Artist Stephane Jaspert, living & working in Paris.
Painting on old pavement rocks from the street since 1999.
"The highest symbol for the people is the cobblestone.
One walks on it, until it falls on your head" - Victor Hugo
The idea is light
The proposal is to paint well known pictures.
It can be famous paintings, brand marks, logos, personalities, signs...all the images and symbols seen in today's visual culture.This task is endless: there is an infinity of images. The choice of pictures is automatically related to the artist's environment.
The support is heavy
Symbolizing duration, the support is rock. It's picked from the streets of Paris. Ancient pavement stones, cobblestones. Each single rock serves as canvas for a particular representation.
"Le pave" in french also means "the street" and it's toughness. It represents the organised public area in which all the social actors meet in reasonable order, or the chaos when they are used as weapons and barricades in the different revolts.
Only cobblestones that have really been used as paving rocks in the streets of Paris are utilized. They are loaded with history.
Generally granite, but also sandstone or porphyry. Often ligth grey with black spots, there is a huge variety of colors from pure white through light yellow, ochre, light blue, light pink, red, brown, dark green, to black. These colors are most visible on rainy days and on the sawed stones. It is a long lasting material, but also intensely vibrating, offering a very rich background.
In Paris there is mainly 5 kinds of cobblestones:
- the "Mosaïque" or "10x10" is the small one, an irregular cube of about 10cm side ( 4 inches ), it can be found in Montmartre and is visible on many smaler streets in Paris. They are usually layed in a fan pattern. --> Mosaïque layed in fan pattern.

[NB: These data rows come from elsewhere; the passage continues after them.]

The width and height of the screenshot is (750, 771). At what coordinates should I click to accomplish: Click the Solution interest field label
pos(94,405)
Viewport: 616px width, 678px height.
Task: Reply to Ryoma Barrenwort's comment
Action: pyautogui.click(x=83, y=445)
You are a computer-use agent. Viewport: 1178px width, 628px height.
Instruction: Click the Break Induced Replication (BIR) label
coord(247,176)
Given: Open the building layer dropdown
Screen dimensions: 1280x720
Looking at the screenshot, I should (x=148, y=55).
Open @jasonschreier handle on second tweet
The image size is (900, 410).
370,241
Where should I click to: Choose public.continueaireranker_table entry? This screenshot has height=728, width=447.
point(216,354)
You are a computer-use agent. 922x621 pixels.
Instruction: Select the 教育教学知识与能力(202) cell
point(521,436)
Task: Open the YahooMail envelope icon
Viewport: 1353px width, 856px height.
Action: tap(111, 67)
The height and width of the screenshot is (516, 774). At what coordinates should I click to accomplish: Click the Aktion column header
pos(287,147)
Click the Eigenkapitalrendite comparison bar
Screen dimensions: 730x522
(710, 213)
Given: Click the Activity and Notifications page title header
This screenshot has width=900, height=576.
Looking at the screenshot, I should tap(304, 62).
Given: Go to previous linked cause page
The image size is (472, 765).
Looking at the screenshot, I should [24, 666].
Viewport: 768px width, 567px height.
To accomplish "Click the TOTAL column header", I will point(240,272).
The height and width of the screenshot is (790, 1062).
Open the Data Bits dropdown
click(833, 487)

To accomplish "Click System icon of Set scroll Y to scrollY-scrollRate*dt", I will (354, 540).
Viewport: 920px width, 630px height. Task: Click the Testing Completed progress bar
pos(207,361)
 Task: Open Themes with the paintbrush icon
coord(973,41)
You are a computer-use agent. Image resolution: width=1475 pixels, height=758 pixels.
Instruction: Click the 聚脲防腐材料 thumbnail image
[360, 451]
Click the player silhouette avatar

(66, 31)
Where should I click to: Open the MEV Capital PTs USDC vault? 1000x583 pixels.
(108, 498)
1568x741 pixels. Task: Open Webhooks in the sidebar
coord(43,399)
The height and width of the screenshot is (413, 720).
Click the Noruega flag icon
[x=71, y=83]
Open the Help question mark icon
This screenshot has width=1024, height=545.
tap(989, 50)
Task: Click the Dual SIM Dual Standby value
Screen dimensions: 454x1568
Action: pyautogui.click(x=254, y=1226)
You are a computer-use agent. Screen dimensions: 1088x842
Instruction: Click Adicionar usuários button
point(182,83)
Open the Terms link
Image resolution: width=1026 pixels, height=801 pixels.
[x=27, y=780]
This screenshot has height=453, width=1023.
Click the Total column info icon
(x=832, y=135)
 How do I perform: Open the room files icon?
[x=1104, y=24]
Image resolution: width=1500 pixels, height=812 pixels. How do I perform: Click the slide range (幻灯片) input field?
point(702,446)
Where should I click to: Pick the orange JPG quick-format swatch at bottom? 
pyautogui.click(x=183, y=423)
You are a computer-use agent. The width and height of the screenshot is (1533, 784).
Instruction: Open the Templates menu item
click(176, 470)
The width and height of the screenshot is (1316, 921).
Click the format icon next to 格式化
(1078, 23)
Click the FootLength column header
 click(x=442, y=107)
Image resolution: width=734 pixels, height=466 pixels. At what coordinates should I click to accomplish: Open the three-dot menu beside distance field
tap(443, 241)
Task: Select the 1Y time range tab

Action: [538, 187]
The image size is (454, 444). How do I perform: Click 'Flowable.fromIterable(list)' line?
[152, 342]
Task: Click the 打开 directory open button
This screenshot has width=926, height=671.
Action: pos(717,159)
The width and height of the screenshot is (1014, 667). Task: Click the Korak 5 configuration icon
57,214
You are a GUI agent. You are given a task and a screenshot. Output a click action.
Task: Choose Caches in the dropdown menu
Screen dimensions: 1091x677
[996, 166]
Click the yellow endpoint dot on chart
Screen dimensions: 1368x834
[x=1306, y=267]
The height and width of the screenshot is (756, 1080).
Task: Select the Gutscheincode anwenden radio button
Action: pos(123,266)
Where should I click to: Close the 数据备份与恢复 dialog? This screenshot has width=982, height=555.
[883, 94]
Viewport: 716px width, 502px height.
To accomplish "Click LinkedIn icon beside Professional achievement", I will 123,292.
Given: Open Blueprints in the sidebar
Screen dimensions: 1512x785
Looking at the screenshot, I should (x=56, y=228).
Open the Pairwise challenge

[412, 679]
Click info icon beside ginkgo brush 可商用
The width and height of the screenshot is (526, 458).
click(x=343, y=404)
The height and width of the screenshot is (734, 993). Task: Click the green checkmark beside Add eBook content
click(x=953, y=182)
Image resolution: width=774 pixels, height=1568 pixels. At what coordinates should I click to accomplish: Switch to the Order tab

- the "Echantillon" a bigger rectangular pave, around 20cm x 15cm X 15cm ( 8in x 6in x 6in), is hidden under the asphalt in the majority of the streets everywhere in Paris. Usually layed straight.
- the "Napoleon", big irregular cube of around 20cm side ( 8in ), quite rare, in front on "Notre Dame" or "St Germain des Prés" church.
- the "Pavé de la Reine" cubic with a roughtly cone shaped bottom and sides of less than 15cm ( 6in ). Very rare, to be seen in passages, or courts that have kept them since the middel ages.
- the "Pavé du Roi" is the rarest, also cubic and with conic bottom, with sides of more than 15cm ( 6in ). To be seen in the court at Versailles palace.
Since 25 years they exist also in the sawed version, with one or more plane surfaces.
Here is a drawing of the most common paving rocks with size and weight:
The medium is classic
Gouache paint ( = tempera ) with several layers of oil varnish sprayed on rock, should last a few hundred years, if kept under normal conditions.
Installation in progress
Some of these works are inserted back where they belong, among the other cobblestones in street paving. Of course, in those conditions the paint lasts only one or two years.
Search engine placement
Like others, the goal of this website is to be found in search engines. When the cobblestone series started out, in 1999, the point was not to show them on the internet. The first website was made by Serge Roze des Ordons in 2003. It appeared that the paintings representing popular images also were demanded subjects in searches, so the rock paintings (with respective keywords) popped up among those searches. It became a logical part of the work. An image is found on Google, painted on a pave and the photo of the rock painting goes back on Google. There are far more people who see pictures of the paintings on the web than people who will actually see them for real.
Goal
Make people question their own mythology of images and those related to different cultures.
Make people question about the pertinency and permanency of these symbols, as their reproduction rate rises with modern technology, from printing to internet. in relation with very various fields (ex.:advertising)
Offer a joyfull path, a rock painted history, testimony of today's consumption of imagery and growing interest in cultural matter, ready made fossiles for future anthropologists.